Tengo más miedo a no vivir la vida que a morirme. El nivel de expectativas me lo marca Gunilla von Bismarck y de ahí para arriba. Hay vidas y vidas. No es lo mismo escribir un poemario emocionante -¿habéis leído Cuaderno de Campo de María Sánchez? ¿Habéis leído Si descubres un incendio de Alberto Conejero? ¿Habéis leído En ti me quedo de José Ignacio Fernández?- que ir de madrugada a la sede de una peña cordobesista para romperle los cristales y pintar pollas en la fachada. No es lo mismo robar a manos llenas dinero público en un Ayuntamiento que jugarte la vida en África para combatir el ébola. No es lo mismo pasar el día bebiendo litronas en el banco que dedicar tu vida a enseñar literatura a una pandilla de adolescentes. No son lo mismo pero sabemos, en lo más profundo de nuestra humanidad, que son lo mismo. Y si son diferentes, es por la intensidad y la permanencia. Por el recuerdo que nos quedará, un patrimonio traslúcido y triste. No hay vidas mejores o peores. Quizá sólo vidas exprimidas o vidas con demasiada pulpa aún en la carne de la fruta. La muerte es como una espátula. Alisa e iguala. Nada sobresale tras su metálico paso. El mismo final: Fuego o tierra. Ceniza o hueso.

Las muertes inesperadas son como una fusta en mi galope. El único remedio contra el vacío que nos espera es vivir. Vivir con indisimulado entusiasmo antes de que el árbitro pite el final del partido. Ir al fútbol. Poblar la grada. Quedarse afónico. Pelear por lo que es nuestro. Manchar el Arcángel de blanco y verde. Pitar al presidente. Aplaudir a los que se dejan las rodillas sobre la hierba. Amar. Amar en contra de lo debido. Amar como un gimnasta girando sobre el caballo con arcos.

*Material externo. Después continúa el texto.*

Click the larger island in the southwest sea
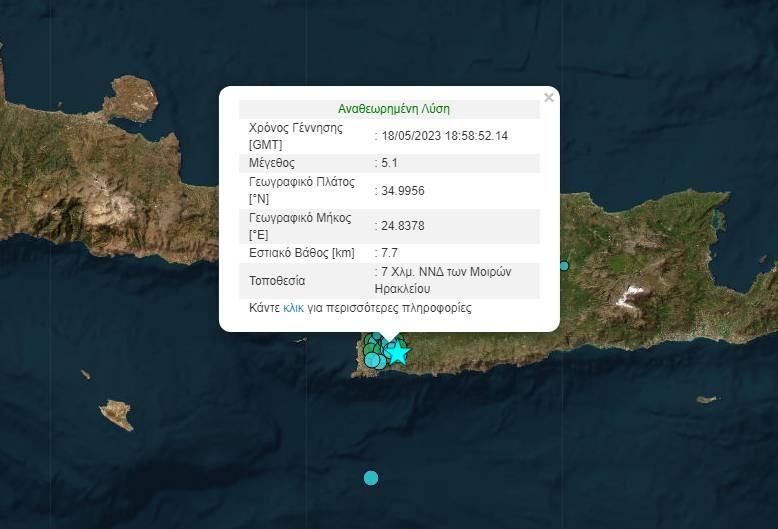Image resolution: width=778 pixels, height=529 pixels. tap(116, 413)
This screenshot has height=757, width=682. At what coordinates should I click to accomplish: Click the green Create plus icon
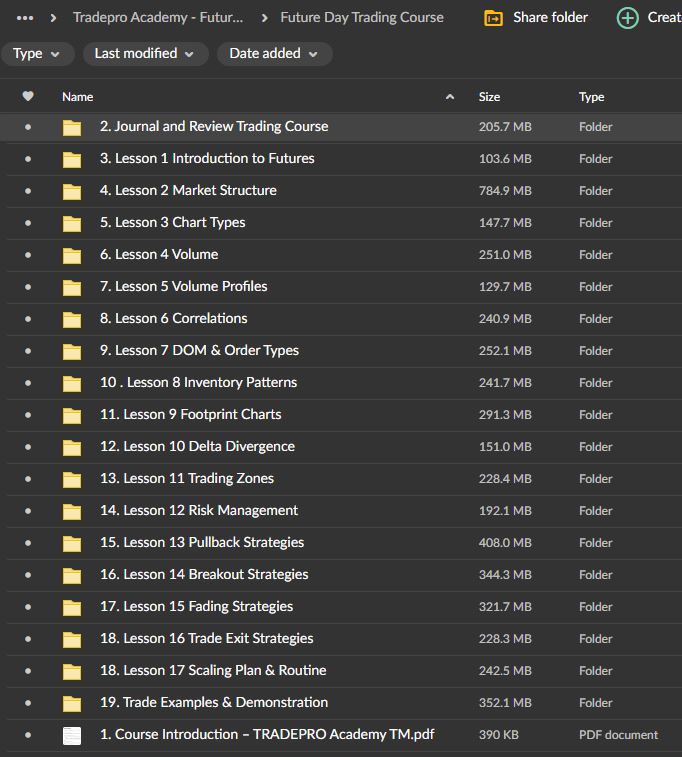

Amar con culpa y desvelo. Amar en lo imposible. Amar con ganas de otro encuentro. Quitarle el collar al deseo, dejar que corretee a sus anchas y se mee en las esquinas. Comer. Beber. Reír con exageración, entre hipidos y ronquidos. Golpear la mesa con la mano. Equivocarse. Arrastrarse por el mármol frío del remordimiento. “Escribo por el placer de contradecir y por la felicidad de estar solo contra todos”. Conocer a desconocidos. Penetrar en la noche como Hänsel en el bosque. No perder esa pequeñísima llave a la que llamamos esperanza.

Dice la nueva intelectualidad -tan afectada, sin embargo, y vaporosa- que es saludable relativizar la muerte. Yo la tengo presente, por lo que pueda pasar. Paseo calaveritas en el bolsillo. Me persigno sin fe ante la desgracia. Este verano aprendí que cada minuto es el último. Que no hay que darle cancha a la enfermedad, que el dolor siempre nos remata al contraataque. Me hago mayor y empequeñezco. En vez de llenar mis años de razón y trascendencia, los lleno de jarana y liviandad. “Después de todo, la muerte es sólo un síntoma de que hubo vida”, escribió Benedetti. Asiento y brindo.